_Stated task 1_
Copy the passage from the interview excerpt starting with "I hadn’t up" and going on through "I’ll carry on with.".
_Stated task 2_
In the interview excerpt, what money was used to start the emergency fund?

Then 3 years ago I met my partner, and for the first time in my life I didn’t want nice things anymore. I wanted to be able to see a future with my partner, our own house, a dog, children, see parts of the world. And I couldn’t see the future. All I could see was the sheer amount of money I owed and no way out. Having to spend more on cards each month, just to be able to get through the month because of how much interest I paid. Something had to change!

Are you following a specific plan or method?

I hadn’t up to now. My main focus was learning the ways, how other people were dealing with their journey. I switched most of my credit cards to 0% and took out a personal loan with the rest at a much lower rate. I seem to have adopted the Dave Ramsey plan without even realising it. I’ve already started sinking funds for things, de-cluttered the house and used earnings from surveys to start my emergency fund. This seems to be working this far so most likely the method I’ll carry on with.

What challenges have you faced along the way?

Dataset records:
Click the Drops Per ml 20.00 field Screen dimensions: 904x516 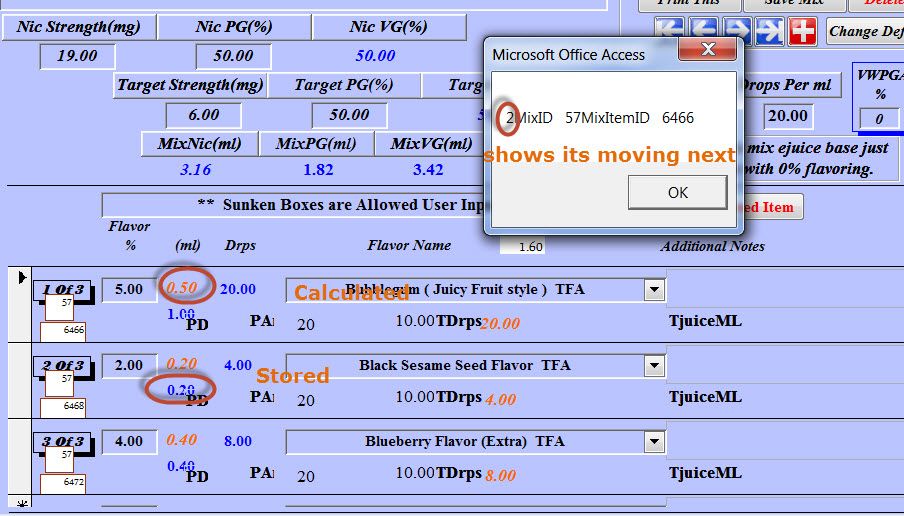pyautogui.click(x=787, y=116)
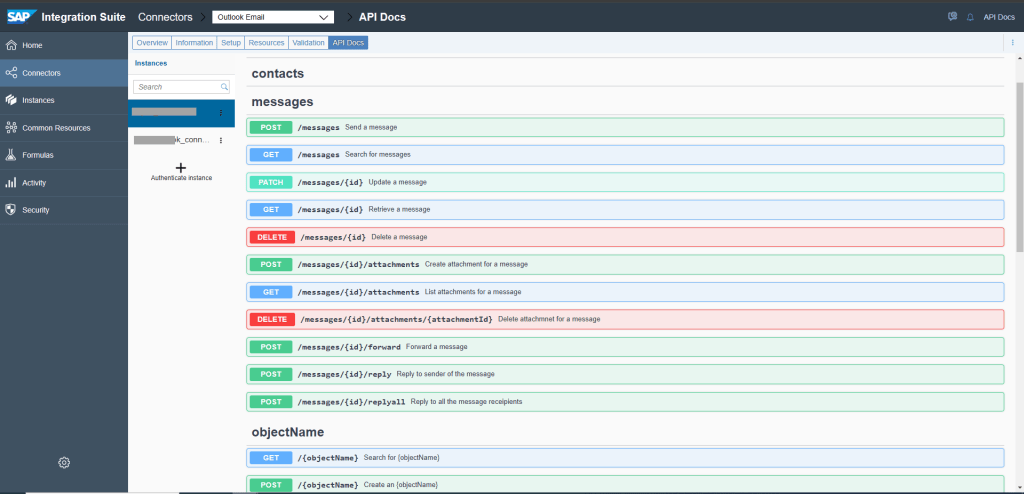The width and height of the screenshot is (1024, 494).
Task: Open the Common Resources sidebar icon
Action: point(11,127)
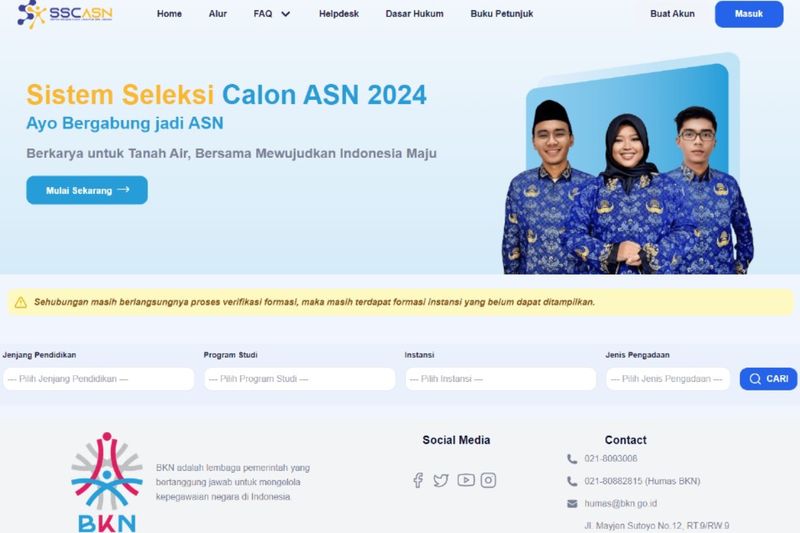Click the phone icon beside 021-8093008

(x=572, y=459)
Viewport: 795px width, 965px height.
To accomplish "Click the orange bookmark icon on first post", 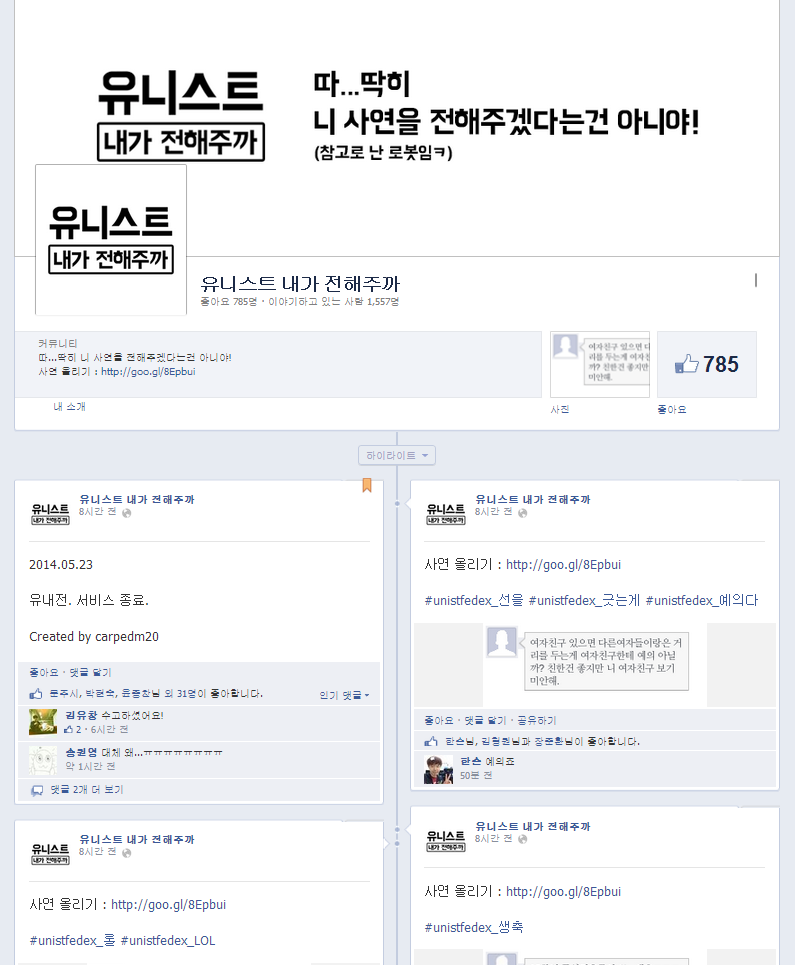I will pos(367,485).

_Exercise answer 1_
I hadn’t up to now. My main focus was learning the ways, how other people were dealing with their journey. I switched most of my credit cards to 0% and took out a personal loan with the rest at a much lower rate. I seem to have adopted the Dave Ramsey plan without even realising it. I’ve already started sinking funds for things, de-cluttered the house and used earnings from surveys to start my emergency fund. This seems to be working this far so most likely the method I’ll carry on with.

_Exercise answer 2_
Earnings from surveys.